Not to distract from the seriousness of this situation, but it's pretty simple at our school.

Step #1: Don't install a fly system.


----------



## derekleffew (Jul 5, 2008)

Clifford said:


> ...Step #1: Don't install a fly system.


That practice may be wiser than you think, Cliff. As technology progresses, counterweight fly systems are SLOWLY being phased out in favor of 1) all dead hung, or 2) a limited number of automated battens. ALL have various safety concerns, but I could argue that the traditional counterweight system, particularly a double purchase system, is less safe than the others with high school personnel.


----------



## Clifford (Jul 5, 2008)

We have motorized battens, but we don't really use them. The lift is easier, and a lot safer. Something happened with the panel that controls the battens, so I you want to operate them you have to stick a pencil into the resets on the fuses (apparently someone used a paperclip once). That isn't cool, and I'm not an electrician, so I'm not going to try to fix it.


----------



## hillbillyfunk (Jul 5, 2008)

Clifford said:


> Step #1: Don't install a fly system.



As much as I disagree with that statement I have to lend a lot of merit to it for safety's sake, perhaps it should read "Don't install a traditional fly system."
It seems to me that a much safer fly system could be built, especially for educational environments. They recently built a 1200 seat HS theater near me that has an 18" gap between the loading bridge and the arbor (73'). 

Instead of balancing the arbor with blocks of iron a water reservoir on the roof coupled with an automatic balance sensor and some basic plumbing could make a very efficient and safe fly line. Water is heavy and cheap, a 250 gal container is not that big, make the arbor clearance deeper and one could build 500 gal tanks for a ton of arbor weight.

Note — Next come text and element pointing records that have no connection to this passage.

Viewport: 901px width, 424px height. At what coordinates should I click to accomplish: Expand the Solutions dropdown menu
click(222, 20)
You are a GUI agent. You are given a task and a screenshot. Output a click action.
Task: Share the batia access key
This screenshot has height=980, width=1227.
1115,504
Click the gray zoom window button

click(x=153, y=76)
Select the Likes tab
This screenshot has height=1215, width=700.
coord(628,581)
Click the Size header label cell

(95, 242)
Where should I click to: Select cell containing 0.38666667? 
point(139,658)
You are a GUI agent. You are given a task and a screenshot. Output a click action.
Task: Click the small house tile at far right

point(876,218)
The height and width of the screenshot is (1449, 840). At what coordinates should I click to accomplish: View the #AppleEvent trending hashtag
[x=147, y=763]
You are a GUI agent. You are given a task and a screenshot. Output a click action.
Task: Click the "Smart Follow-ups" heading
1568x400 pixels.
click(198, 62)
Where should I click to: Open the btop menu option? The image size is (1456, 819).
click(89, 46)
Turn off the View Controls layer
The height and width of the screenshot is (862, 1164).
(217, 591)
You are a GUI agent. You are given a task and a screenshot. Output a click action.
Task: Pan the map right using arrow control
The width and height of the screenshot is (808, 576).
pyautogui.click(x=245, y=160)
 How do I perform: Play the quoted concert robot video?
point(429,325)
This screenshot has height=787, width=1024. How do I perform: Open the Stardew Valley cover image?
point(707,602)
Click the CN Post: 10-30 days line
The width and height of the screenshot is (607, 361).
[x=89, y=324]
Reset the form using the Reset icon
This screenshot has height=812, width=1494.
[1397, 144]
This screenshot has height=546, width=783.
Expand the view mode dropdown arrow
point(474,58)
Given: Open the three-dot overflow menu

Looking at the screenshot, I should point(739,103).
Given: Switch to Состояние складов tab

I like electric arbors for hoisting the deck electrics, but on the Main Rag as well as the other assorted pipes the electrics aren't flexible enough in their speed control. I'm sure in 5 years they'll be better.


----------



## photoatdv (Jul 5, 2008)

I'm confused. Did they do the thing with the water, or is that your idea. If it's your idea and it hasn't been done you should patent that. I like that idea... no more lugging weights upstairs then trying to balence them on an arbor that is too low through various bars.


----------



## hillbillyfunk (Jul 5, 2008)

don't know that anyone is doing it, but it can't be my idea, it's too simple and the theater profession is too old.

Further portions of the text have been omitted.